Hopefully, that's helpful.   

Post: New Research Triangle investor

Jake WileyPosted
  • Investor
  • Charleston, SC
  • Posts 233
  • Votes 198

You can check out Airdna.co to get a sense of your local STR market. You can get some insights for free, but if you want to dig in a bit more on the local market you can get a monthly subscription for between $20 and $40. I verify everything with a local property manager but can give you some good indicative trends of nightly rates and typical annual occupancy rates.
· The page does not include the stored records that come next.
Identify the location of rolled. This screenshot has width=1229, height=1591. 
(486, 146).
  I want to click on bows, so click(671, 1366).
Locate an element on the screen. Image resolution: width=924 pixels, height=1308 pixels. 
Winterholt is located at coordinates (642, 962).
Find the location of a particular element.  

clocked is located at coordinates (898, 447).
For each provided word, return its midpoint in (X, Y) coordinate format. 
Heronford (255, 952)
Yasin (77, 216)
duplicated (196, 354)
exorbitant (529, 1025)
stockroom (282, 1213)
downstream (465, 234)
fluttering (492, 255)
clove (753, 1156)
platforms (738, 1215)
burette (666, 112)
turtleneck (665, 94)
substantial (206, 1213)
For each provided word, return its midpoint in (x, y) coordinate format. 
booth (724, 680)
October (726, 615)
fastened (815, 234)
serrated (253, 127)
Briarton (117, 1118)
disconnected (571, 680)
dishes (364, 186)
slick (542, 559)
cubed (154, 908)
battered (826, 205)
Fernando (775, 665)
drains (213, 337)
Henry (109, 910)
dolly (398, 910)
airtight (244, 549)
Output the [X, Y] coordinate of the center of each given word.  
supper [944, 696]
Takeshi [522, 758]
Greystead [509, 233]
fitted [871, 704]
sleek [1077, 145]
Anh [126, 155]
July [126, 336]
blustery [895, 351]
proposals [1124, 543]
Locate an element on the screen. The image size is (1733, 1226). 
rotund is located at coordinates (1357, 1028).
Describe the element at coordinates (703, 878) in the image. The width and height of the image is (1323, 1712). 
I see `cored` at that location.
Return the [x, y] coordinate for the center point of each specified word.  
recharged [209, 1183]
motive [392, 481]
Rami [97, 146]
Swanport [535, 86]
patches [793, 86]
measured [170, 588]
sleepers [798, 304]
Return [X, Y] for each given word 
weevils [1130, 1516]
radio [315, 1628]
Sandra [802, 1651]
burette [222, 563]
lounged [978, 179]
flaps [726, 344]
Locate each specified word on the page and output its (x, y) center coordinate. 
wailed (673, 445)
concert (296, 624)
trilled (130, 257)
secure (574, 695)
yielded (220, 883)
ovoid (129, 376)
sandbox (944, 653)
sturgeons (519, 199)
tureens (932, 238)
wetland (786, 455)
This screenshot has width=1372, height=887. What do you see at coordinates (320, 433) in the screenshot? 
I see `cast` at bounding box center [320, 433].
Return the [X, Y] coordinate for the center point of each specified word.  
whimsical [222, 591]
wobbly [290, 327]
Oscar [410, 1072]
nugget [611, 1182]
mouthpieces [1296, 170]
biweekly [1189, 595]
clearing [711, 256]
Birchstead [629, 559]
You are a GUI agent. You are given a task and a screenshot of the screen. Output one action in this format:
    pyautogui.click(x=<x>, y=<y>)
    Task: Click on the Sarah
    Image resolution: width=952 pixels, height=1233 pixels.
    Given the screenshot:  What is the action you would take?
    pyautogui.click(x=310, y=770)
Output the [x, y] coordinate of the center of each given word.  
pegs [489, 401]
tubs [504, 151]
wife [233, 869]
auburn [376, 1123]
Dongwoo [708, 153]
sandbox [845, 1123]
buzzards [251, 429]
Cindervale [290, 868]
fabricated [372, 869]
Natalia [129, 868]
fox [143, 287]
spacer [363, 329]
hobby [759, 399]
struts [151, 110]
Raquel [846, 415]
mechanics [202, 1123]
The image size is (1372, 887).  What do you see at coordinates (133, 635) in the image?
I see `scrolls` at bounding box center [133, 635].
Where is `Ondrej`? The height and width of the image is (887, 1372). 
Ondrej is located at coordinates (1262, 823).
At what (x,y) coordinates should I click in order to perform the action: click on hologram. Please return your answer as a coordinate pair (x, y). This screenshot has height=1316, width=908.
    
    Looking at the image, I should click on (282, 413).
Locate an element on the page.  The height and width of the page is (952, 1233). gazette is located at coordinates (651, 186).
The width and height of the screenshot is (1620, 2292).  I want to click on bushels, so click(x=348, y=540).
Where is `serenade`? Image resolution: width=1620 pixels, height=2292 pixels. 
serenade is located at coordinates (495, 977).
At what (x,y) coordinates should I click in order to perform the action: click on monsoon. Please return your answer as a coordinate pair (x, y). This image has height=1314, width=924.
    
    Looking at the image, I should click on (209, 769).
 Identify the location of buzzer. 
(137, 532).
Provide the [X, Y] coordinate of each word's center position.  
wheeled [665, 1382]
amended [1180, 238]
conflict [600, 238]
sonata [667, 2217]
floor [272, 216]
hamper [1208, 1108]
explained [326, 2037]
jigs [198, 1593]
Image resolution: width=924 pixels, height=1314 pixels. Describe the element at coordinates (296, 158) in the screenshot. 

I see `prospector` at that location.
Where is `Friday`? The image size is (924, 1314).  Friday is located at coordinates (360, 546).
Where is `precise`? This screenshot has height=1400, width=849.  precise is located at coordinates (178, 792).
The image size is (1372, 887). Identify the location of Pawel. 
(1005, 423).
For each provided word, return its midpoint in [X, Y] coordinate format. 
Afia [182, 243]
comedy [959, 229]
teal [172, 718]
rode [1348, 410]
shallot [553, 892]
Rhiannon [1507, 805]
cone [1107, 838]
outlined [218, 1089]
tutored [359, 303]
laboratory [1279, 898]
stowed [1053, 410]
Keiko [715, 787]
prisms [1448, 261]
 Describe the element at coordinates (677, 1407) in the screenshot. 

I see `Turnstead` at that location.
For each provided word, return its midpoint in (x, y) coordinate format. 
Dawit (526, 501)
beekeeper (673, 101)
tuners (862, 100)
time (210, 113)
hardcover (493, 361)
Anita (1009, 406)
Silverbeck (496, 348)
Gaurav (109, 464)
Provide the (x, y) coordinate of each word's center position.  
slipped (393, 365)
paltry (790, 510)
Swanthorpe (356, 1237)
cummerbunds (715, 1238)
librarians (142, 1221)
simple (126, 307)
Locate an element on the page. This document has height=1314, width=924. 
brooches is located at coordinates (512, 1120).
Sign up for an account - no need to pay at this point and then select "Rentalizer" under the "Invest" section. Enter your property's address, make sure it has the right beds and baths and it will give you some decent info on what to expect STR. If you want more, then you can buy a local market for a month.

Post: How tonstructure Subject to deals with your taxes/insurance?

Jake WileyPosted
  • Investor
  • Charleston, SC
  • Posts 233
  • Votes 198

@Christina Colon - I'd consider a lease option before a sub-to deal.   A lot cleaner, likely similar result and makes it a lot easier to take the property back in the event of default.   Is there a reason you are interested in pursuing this as a subject to deal?  

Post: Evict tenant in San Francisco

Jake WileyPosted
  • Investor
  • Charleston, SC
  • Posts 233
  • Votes 198

You can't arbitrarily evict a tenant that has a lease in place, unless they have breached the agreement, thus starting the eviction process.  

You could talk to the tenants and see if there is anyone that is looking to move out, or you would need to choose not to renew one of the leases at the end of the next turn.  

Post: New investor finding inventory

Jake WileyPosted
  • Investor
  • Charleston, SC
  • Posts 233
  • Votes 198

Super frustrating I know!  You are doing the right things.    The only additional advice to consider.   

1) Let everyone you talk know you are looking.

2) Join the local REIA and let everyone there know you are looking. Find wholesalers!

3) You could look at Redfin/realtor.com for sold listings in the areas you want and identify both the top listing and buyers agents, if they are not the agents you are working with, talk to them too.   

4) Either be able to write offers or have an agent that will get offers in ASAP - be willing to consider larger earnest money deposits that get noticed.    


Good luck - In today's market it's about volume and speed.   

Post: What freedom does real estate investing give you?

Jake WileyPosted
  • Investor
  • Charleston, SC
  • Posts 233
  • Votes 198

Real Estate Investing has given me the power of choice.   I no longer feel obligated to trade all of my time for someone else's business or goals.   I have the choice of who and what I associate with.   To me, it's not about being able to do nothing, it's more about working hard every day to be more effective with the limited time we've all got and not having to compromise.